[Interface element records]
━━━━━━
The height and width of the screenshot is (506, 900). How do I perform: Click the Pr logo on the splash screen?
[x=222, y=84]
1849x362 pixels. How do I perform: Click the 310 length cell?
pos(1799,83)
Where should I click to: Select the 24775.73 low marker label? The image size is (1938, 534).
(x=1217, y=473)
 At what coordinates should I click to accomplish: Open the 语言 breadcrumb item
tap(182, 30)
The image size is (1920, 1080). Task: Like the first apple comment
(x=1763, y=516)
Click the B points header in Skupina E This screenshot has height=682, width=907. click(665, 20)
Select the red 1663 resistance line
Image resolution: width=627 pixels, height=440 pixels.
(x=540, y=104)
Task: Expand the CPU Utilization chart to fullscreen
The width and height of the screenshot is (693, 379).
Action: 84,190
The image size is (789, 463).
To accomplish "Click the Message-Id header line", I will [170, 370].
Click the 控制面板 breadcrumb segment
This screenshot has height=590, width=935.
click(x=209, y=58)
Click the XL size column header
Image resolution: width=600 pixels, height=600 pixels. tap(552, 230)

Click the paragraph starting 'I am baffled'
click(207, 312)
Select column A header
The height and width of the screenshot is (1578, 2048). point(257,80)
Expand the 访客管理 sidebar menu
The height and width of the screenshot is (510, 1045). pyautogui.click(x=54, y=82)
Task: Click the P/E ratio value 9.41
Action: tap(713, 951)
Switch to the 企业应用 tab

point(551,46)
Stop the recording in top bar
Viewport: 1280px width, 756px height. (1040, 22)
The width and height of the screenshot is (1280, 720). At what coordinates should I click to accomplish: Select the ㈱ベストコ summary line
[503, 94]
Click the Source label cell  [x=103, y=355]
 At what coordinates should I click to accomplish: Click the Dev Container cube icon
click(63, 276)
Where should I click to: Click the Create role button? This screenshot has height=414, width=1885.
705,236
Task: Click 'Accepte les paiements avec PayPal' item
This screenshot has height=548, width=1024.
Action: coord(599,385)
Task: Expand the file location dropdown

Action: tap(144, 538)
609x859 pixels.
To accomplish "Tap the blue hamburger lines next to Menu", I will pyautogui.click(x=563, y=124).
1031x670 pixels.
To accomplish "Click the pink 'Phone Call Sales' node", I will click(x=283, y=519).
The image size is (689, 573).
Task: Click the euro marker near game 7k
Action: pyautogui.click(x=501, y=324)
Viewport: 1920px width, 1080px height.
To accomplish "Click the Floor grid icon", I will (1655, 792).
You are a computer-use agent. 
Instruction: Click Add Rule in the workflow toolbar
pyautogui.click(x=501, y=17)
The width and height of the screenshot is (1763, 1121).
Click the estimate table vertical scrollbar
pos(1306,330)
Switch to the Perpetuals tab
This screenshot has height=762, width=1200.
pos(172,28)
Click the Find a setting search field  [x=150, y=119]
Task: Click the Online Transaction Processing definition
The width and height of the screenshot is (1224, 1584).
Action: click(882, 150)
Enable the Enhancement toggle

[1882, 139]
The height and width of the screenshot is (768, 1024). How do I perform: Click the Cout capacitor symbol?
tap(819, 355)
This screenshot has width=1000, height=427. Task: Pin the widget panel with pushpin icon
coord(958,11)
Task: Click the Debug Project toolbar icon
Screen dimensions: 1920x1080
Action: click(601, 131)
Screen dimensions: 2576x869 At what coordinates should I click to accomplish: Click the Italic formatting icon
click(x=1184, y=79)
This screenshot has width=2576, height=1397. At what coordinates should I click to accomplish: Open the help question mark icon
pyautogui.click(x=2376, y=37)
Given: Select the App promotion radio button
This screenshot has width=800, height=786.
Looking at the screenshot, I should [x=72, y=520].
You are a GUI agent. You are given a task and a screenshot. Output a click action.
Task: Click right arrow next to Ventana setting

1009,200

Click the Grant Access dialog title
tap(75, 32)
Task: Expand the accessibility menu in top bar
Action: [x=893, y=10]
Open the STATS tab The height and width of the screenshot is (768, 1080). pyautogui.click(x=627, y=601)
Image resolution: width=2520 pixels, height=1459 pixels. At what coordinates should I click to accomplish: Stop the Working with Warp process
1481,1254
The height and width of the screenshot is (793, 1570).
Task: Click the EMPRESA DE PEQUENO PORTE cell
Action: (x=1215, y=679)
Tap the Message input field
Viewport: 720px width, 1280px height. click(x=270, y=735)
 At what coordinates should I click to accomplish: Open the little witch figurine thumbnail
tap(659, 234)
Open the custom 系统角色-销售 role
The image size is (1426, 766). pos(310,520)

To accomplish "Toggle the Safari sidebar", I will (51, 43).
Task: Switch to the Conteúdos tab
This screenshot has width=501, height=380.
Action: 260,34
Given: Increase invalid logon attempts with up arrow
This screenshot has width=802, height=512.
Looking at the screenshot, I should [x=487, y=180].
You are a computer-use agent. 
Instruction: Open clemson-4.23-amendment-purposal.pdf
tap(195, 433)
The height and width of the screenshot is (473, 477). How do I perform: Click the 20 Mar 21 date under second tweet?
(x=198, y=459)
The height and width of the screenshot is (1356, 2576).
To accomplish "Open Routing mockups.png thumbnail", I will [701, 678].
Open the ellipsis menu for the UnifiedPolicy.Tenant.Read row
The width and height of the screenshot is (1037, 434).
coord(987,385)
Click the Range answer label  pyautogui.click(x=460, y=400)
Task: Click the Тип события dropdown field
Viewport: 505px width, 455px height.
━━━━━━
▶ **GIVEN EXERCISE**: State how many lines in the data above contain the string "role", treating uppercase and lowercase as different. Give only the number.

▶ **TASK OUTPUT**: 2